DATA SHOWN:
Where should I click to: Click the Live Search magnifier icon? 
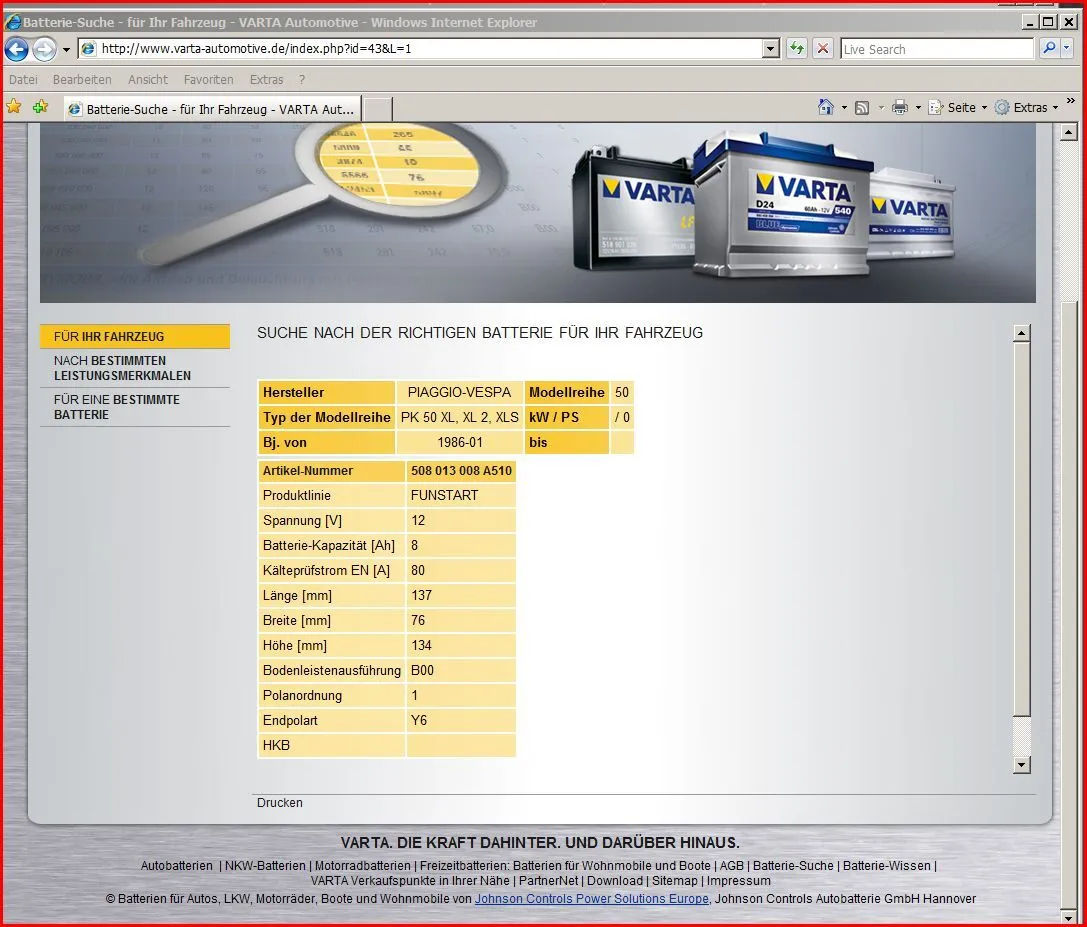click(x=1049, y=49)
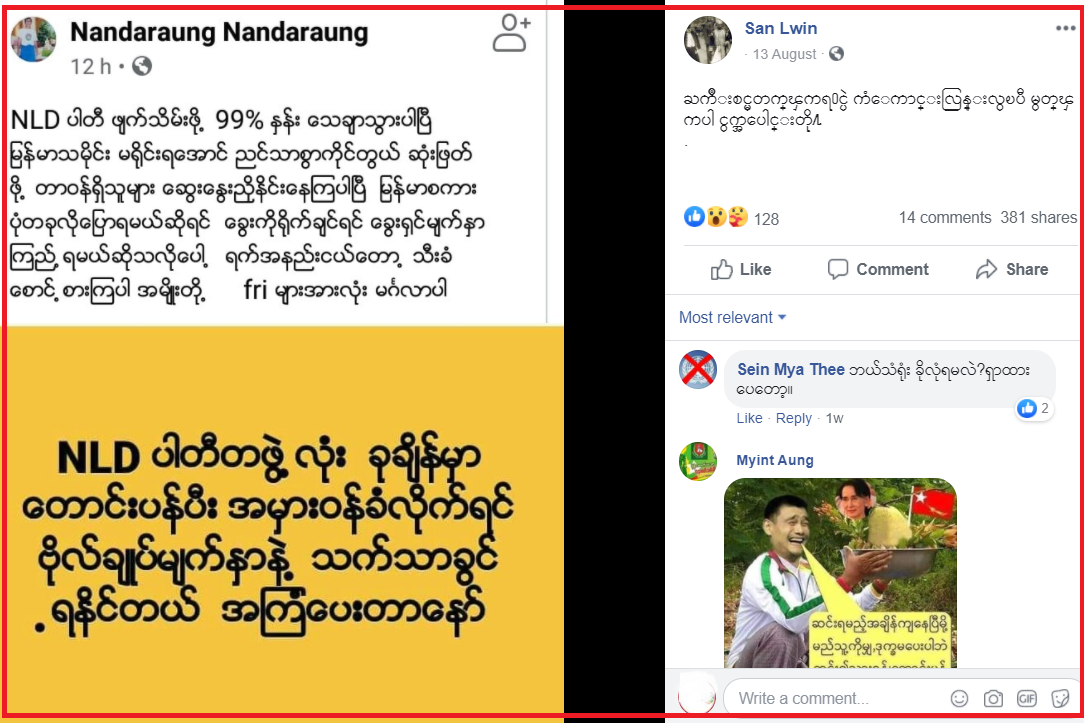Open the emoji picker in the comment box

[960, 699]
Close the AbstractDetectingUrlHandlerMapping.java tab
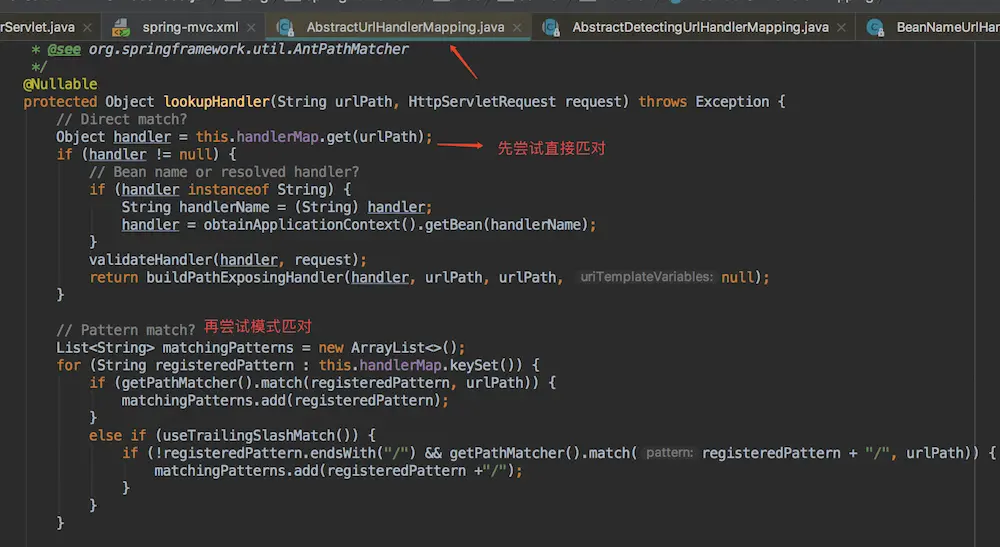Image resolution: width=1000 pixels, height=547 pixels. click(845, 27)
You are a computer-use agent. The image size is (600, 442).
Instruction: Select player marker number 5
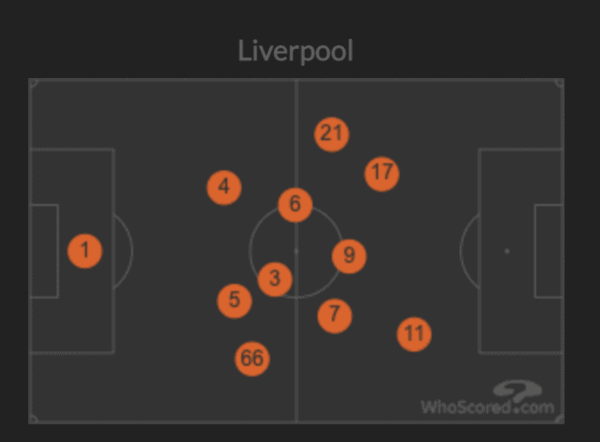pyautogui.click(x=235, y=301)

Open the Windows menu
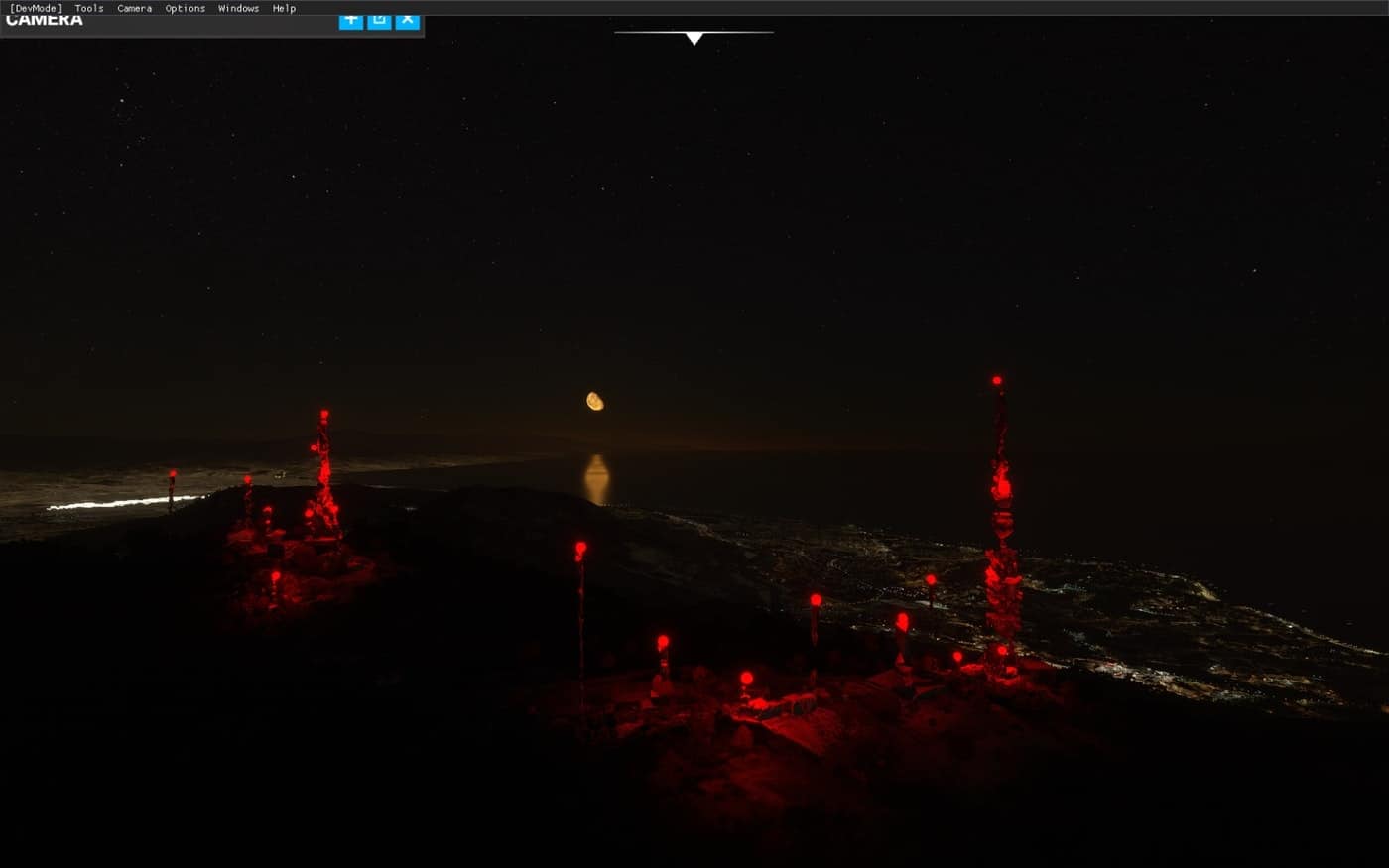click(238, 8)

YOUR TASK: Restate the whole listing word for word. Omit the pictures.

ANSWER FOR THIS EXERCISE:
Where should I click to: Click the Live Search magnifier icon? 
click(x=1049, y=49)
Open the emoji picker in the comment box

[960, 699]
Close the AbstractDetectingUrlHandlerMapping.java tab
Image resolution: width=1000 pixels, height=547 pixels. click(845, 27)
You are a computer-use agent. The image size is (600, 442).
Instruction: Select player marker number 5
pyautogui.click(x=235, y=301)

Open the Windows menu
click(238, 8)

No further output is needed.